The device further can comprise a proximity seal between the reverse face of the optical element and the surface of the substrate. The proximity seal can comprise an exit pathway for the flowing gas from the gap. In some embodiments the proximity seal extends substantially around the optical element. The proximity seal can define a second gap that is no wider than the gap between the surface and the reverse face. This second gap can serve as an escape pathway for at least some of the gas from the thermal-conduction pathway.

In certain embodiments the substrate defines a recess that opens toward the reverse face of the optical element and defines at least a portion of the gap. In this configuration the surface of the substrate is a bottom surface of the recess. The recess can be bounded by a land that defines a proximity seal between the surface and the reverse face.

The device further can comprise a temperature-controller coupled to the substrate. An exemplary temperature controller is a source of temperature-controlled fluid that is circulated relative to the substrate, such as through a fluid conduit in or in thermal contact with the substrate.

According to another aspect, cooling devices are provided for removing heat from an optical element.
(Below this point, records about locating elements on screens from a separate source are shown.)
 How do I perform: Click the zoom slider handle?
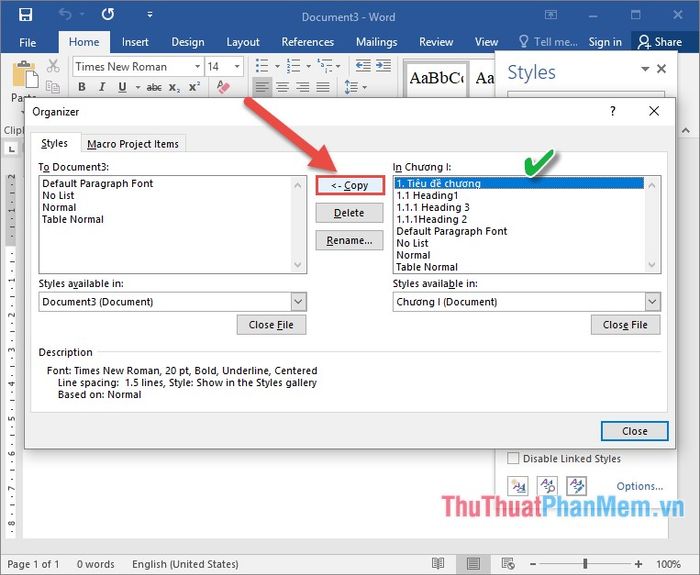585,564
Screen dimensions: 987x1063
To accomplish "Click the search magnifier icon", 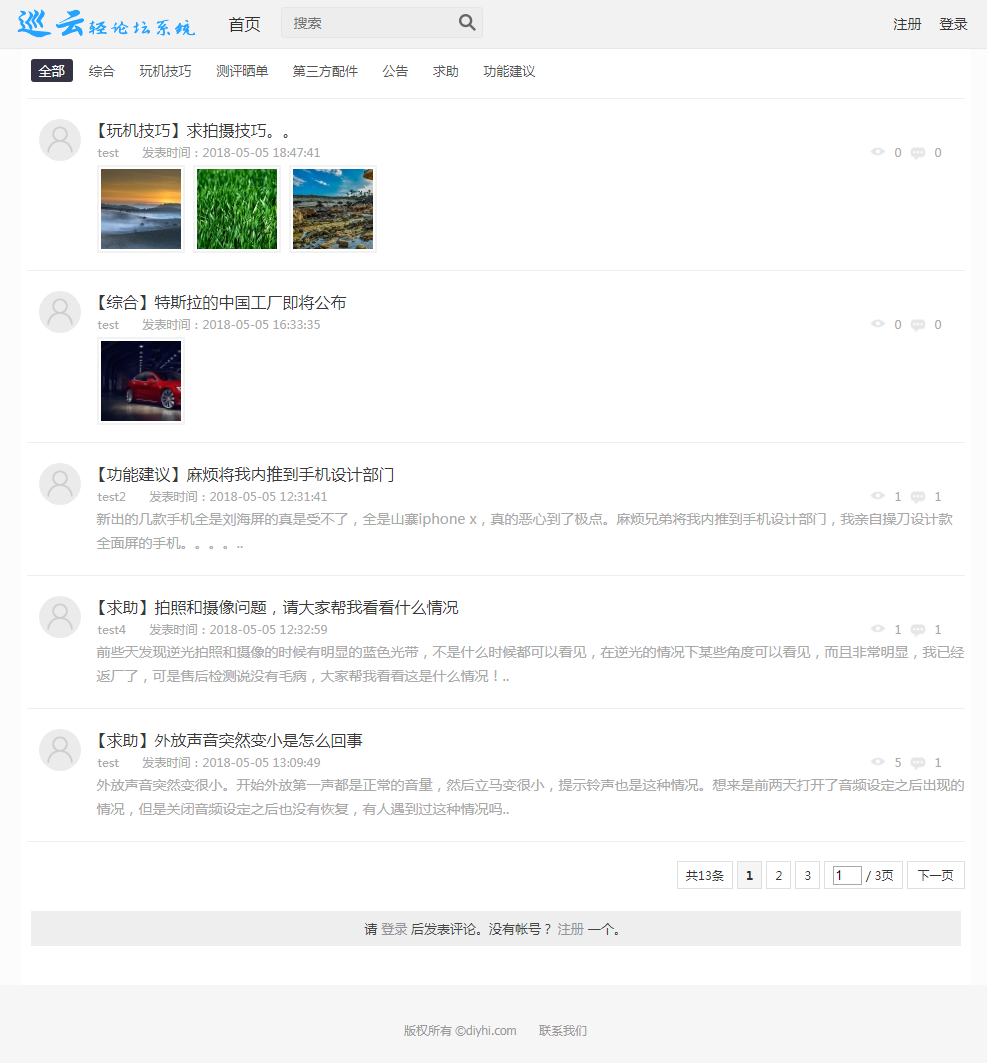I will (466, 21).
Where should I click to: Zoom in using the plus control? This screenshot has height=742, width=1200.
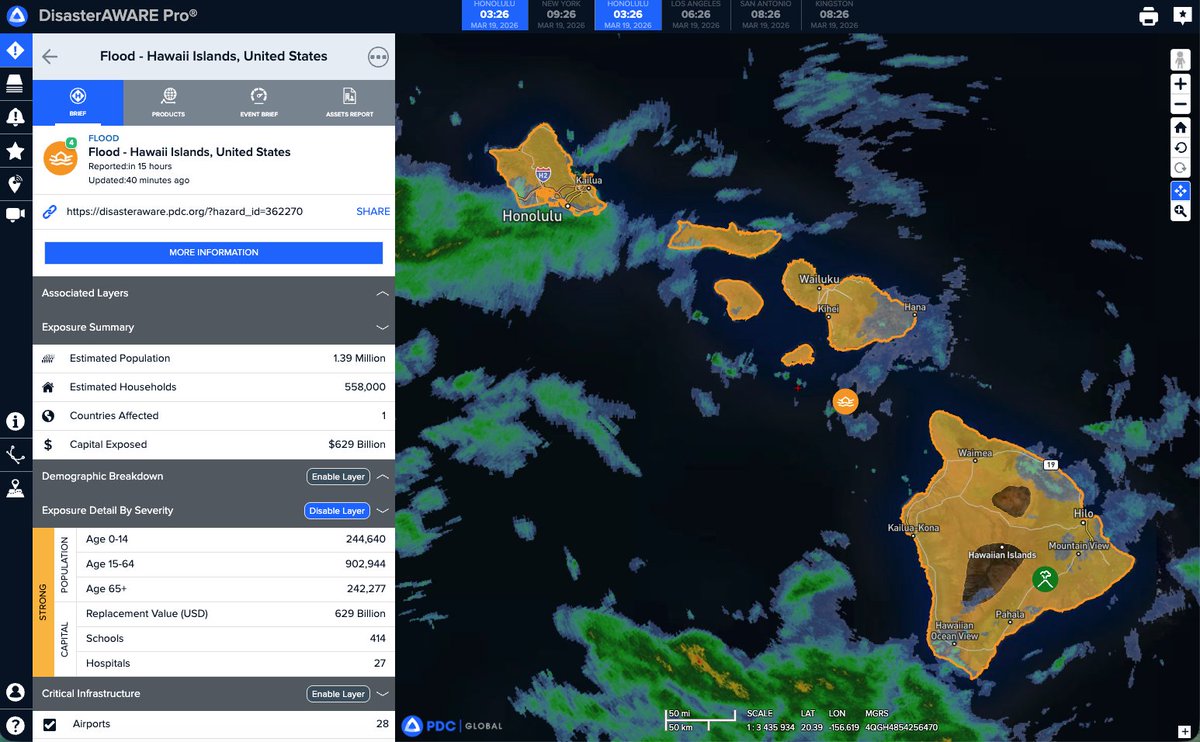(x=1180, y=84)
An embodiment of such a device comprises a thermally conductive substrate having a surface situated relative to, but separated by a gap from, a face of the optical element. At least one gas-introduction port is situated relative to the gap. A gaseous thermal-conduction pathway extends across the gap from the optical element to the substrate. The thermal-conduction pathway comprises flowing gas introduced into the gap by the gas-introduction port. The device also includes a heat-sink thermally coupled to the substrate.

The heat-sink can comprise an active-cooling device. The active-cooling device can comprise a fluid conduit associated with the substrate and a temperature-controlled fluid passing through the conduit. The fluid conduit can be configured for at least one of series and parallel flow of the coolant fluid through the conduit. The conduit can be configured so that the surface of the substrate has a controlled, substantially uniform temperature distribution or alternatively a non-uniform temperature distribution.
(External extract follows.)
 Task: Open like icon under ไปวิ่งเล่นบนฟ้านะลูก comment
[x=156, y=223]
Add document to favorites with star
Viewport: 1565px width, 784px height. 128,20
The optical element can be a reflective optical element, such as a mirror, having a reflective surface and a reverse surface, wherein the reverse surface faces the gap. An example reflective optical element is a mirror used for reflecting extreme UV light. Thus, the cooling device can be used for minimizing thermal distortion of the mirror and thus minimizing degradation of optical performance of the mirror.

The cooling device further can comprise a mounting device that extends across the gap and couples the surface of the optical element to the surface of the substrate. The mounting device can allow at least one respective degree of freedom of motion of the optical element relative to the substrate.
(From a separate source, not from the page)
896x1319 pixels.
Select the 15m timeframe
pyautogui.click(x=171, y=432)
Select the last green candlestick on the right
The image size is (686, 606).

According to yet another aspect, devices are provided for reflecting light. An embodiment of such a device comprises a reflective optical element having an obverse face and a reverse face. The embodiment also includes a cooling device situated relative to the reflective optical element. The cooling device comprises: (a) a thermally conductive substrate having a surface situated relative to, but separated by a gap from, the reverse surface, (b) at least one gas-introduction port situated relative to the gap, (c) a gaseous thermal-conduction pathway extending across the gap from the optical element to the substrate, wherein the thermal-conduction pathway comprises flowing gas introduced into the gap by the gas-introduction port, and (d) a heat-sink device thermally coupled to the substrate. The device further can comprise a mounting extending across the gap and coupling the reverse face of the reflective optical element to the surface of the substrate. The mounting can include at least one flexure. An exemplary reflective optical element is an EUV-reflective mirror.

The heat-sink device can comprise a fluid conduit associated with the substrate and a temperature-controlled fluid passing through the conduit.